Mit seiner Virtuosität und mit anspruchsvollen Stücken erobert der 1903 in Berditchew, Russland, geborene Vladimir Horowitz im Nu sein Publikum. Was aber hatte es mit seinen legendären Auftrittspausen auf sich - die längste zwölf Jahre lang. Mit seinen Nervenkrisen, Bühnenängsten und homosexuellen Neigungen? Ein Porträt von Renate Maurer mit Kenner/innen und Weggefährten des 1989 verstorbenen, weltberühmten Pianisten.

Er war natürlich ein Wunderkind - auch wenn er keines gewesen sein wollte. 1903 in Berditchew geboren, wurde Vladimir Horowitz in Kiew und in einer musikalischen jüdischen Familie groß. Die russische Revolution stürzte die wohlhabende Familie Gorowitz in den Ruin, weshalb er mit schon 17 sein Klavierstudium beendete und begann, Konzerte zu geben.

Mit seiner Virtuosität und mit anspruchsvollen Stücken erobert er im Nu sein Publikum. Liszt, Rachmaninow, Chopin, Schumann, Scriabin und Bach in Busoni-Bearbeitung sind seine bevorzugten Komponisten. 1926 gibt er unter dem Namen Horowitz sein Debüt in Berlin. In Hamburg springt er - ohne Probe - für eine erkrankte Pianistin ein und erlebt mit einem Tschaikowsky-Konzert seinen Durchbruch. "Am Ende lag der Flügel wie ein erstochener Drache auf dem Podium", schreibt sein Freund Abram Chasins. Danach geht es in Paris und ganz Europa weiter mit der Karriere, ab 1928 auch in Amerika.

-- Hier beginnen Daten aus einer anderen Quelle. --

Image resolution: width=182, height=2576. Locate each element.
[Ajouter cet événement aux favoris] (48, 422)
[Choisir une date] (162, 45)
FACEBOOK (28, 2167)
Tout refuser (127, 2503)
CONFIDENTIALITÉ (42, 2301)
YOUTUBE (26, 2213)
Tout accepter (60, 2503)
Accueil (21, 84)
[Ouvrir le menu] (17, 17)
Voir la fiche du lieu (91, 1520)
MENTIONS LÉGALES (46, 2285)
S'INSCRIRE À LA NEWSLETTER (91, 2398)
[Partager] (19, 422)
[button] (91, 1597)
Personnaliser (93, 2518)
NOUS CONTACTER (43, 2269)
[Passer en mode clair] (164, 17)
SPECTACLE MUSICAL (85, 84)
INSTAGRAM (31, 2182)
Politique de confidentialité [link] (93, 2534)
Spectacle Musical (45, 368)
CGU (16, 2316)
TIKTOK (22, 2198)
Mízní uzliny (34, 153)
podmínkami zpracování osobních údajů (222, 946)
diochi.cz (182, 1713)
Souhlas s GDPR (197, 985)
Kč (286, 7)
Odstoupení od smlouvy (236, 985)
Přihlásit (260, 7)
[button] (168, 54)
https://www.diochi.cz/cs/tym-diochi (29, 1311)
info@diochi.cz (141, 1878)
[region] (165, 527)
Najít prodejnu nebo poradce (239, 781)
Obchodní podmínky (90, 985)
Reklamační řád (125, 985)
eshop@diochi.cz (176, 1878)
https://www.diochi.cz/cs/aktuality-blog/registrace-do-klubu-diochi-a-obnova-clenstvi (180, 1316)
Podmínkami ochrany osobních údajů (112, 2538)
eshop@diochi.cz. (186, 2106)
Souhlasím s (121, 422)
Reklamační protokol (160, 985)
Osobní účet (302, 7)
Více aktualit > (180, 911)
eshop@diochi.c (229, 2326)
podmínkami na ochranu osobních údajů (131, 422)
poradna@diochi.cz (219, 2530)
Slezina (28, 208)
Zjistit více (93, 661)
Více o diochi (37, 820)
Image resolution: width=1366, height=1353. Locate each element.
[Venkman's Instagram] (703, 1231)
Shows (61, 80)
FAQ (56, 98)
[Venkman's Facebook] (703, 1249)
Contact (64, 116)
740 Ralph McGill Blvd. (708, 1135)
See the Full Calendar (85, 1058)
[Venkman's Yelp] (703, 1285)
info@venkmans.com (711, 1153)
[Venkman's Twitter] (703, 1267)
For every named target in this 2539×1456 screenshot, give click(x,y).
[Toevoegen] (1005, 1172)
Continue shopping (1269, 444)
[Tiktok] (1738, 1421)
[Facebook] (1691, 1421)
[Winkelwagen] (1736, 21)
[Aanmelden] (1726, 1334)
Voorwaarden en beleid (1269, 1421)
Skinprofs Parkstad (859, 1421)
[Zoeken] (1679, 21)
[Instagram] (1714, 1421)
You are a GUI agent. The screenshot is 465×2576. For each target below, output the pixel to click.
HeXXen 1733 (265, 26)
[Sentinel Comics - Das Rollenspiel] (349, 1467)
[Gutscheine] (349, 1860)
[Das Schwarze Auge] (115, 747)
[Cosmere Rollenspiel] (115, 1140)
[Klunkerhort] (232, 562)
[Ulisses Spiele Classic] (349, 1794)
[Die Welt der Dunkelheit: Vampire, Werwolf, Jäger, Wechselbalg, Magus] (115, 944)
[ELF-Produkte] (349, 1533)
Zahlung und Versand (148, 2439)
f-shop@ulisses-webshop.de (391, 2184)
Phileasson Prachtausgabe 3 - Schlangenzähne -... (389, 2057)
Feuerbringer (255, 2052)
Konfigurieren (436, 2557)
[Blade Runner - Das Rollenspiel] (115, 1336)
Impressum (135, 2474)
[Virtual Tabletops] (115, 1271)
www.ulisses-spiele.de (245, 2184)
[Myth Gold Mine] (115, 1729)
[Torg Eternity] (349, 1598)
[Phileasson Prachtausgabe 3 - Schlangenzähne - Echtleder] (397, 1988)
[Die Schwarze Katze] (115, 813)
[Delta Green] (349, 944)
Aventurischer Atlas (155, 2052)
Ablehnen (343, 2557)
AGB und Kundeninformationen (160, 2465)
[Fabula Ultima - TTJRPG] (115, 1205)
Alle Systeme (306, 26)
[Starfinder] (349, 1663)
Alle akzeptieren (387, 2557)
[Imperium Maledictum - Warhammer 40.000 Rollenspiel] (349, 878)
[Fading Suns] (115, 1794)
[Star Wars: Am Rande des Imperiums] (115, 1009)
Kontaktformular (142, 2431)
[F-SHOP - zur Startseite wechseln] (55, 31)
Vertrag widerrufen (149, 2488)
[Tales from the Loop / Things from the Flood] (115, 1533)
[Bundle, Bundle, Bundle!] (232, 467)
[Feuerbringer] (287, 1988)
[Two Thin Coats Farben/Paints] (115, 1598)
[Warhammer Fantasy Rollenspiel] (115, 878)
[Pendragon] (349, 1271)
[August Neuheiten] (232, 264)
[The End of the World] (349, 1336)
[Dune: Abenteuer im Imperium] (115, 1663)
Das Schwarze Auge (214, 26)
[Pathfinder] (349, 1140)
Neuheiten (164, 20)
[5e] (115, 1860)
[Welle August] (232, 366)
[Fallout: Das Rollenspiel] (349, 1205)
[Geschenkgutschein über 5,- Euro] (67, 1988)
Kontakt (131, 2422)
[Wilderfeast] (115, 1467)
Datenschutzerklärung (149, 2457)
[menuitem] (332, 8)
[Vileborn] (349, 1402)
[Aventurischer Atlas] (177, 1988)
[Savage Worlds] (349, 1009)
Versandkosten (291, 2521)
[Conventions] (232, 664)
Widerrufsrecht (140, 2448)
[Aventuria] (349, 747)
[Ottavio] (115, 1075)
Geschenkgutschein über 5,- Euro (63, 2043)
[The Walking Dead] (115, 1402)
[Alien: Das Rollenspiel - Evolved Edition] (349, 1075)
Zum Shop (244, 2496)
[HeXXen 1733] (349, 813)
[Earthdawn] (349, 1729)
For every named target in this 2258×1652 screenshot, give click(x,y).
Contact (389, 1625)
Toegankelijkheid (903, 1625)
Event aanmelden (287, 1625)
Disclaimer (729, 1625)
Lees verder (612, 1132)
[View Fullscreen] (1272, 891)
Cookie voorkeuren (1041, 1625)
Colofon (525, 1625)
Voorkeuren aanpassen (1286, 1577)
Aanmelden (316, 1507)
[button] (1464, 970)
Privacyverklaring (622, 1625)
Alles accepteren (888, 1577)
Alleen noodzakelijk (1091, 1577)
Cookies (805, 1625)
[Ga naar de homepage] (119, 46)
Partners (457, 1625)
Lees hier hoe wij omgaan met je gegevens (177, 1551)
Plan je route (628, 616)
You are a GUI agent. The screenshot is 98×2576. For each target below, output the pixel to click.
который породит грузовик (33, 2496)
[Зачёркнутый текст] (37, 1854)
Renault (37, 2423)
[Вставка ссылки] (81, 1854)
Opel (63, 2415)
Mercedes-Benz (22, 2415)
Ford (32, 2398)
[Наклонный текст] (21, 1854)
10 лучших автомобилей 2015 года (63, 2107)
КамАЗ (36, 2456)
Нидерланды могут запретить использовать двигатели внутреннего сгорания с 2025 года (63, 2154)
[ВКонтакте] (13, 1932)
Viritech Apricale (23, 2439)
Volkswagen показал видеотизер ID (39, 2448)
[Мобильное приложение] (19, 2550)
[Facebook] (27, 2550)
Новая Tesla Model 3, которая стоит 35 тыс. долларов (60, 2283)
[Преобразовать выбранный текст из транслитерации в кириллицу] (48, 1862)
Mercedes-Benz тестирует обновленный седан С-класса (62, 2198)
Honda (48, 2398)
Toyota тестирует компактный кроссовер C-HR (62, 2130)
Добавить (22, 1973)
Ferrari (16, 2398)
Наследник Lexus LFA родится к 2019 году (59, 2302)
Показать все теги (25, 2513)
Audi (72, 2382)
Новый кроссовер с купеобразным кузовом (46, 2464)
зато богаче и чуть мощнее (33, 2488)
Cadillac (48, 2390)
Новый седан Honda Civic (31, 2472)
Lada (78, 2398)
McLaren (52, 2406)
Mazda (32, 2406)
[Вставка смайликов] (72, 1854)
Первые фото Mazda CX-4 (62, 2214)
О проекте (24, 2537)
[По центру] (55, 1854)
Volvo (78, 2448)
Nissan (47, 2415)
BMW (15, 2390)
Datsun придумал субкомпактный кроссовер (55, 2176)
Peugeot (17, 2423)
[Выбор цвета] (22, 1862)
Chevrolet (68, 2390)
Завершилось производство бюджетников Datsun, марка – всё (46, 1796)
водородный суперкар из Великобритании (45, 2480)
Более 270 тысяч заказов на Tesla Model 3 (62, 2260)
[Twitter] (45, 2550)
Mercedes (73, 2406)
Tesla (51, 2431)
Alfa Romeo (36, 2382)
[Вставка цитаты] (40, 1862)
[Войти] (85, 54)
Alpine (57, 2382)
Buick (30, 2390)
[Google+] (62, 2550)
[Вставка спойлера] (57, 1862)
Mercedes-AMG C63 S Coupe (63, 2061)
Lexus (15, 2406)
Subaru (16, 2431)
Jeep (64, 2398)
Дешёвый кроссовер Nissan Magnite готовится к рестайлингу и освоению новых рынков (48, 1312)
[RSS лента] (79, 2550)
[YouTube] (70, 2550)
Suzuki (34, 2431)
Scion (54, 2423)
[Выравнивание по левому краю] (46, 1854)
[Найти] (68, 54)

Das Publikum ist hingerissen, Musiker und Kritiker staunen: über seine unglaubliche Fingerakrobatik, den ganz neuen Klavierklang, die Intensität seines Spiels. Über die ungewöhnliche Art, mit gestreckten Fingern zu spielen. Die nächsten Jahre reist Horowitz non-stop von einem Recital zum nächsten. 1933 heiratet er Toscaninis Tochter Wanda, mit seinem Schwiegervater Arturo Toscanini und den New Yorker Philharmonikern gibt er fulminante Konzerte. Kurz nach Kriegsbeginn zieht er für immer nach New York.

Was aber hat es mit seinen legendären Auftrittspausen auf sich - die längste zwölf Jahre lang, von 1953 bis 63? Mit seinen Nervenkrisen, Bühnenängsten, homosexuellen Neigungen? Die Schriftstellerin und Kulturhistorikerin Lea Singer hat in ihrem dokumentarischen Roman über Horowitz und seinen ersten Schüler Nico Kaufmann Ende der 1930er Jahre den Blick auf das Drama seiner verleugneten Homosexualität gelenkt. Ein Drama, das in Amerika weitergeht und zu therapeutischen Sitzungen führt, Elektroschocks mitinbegriffen.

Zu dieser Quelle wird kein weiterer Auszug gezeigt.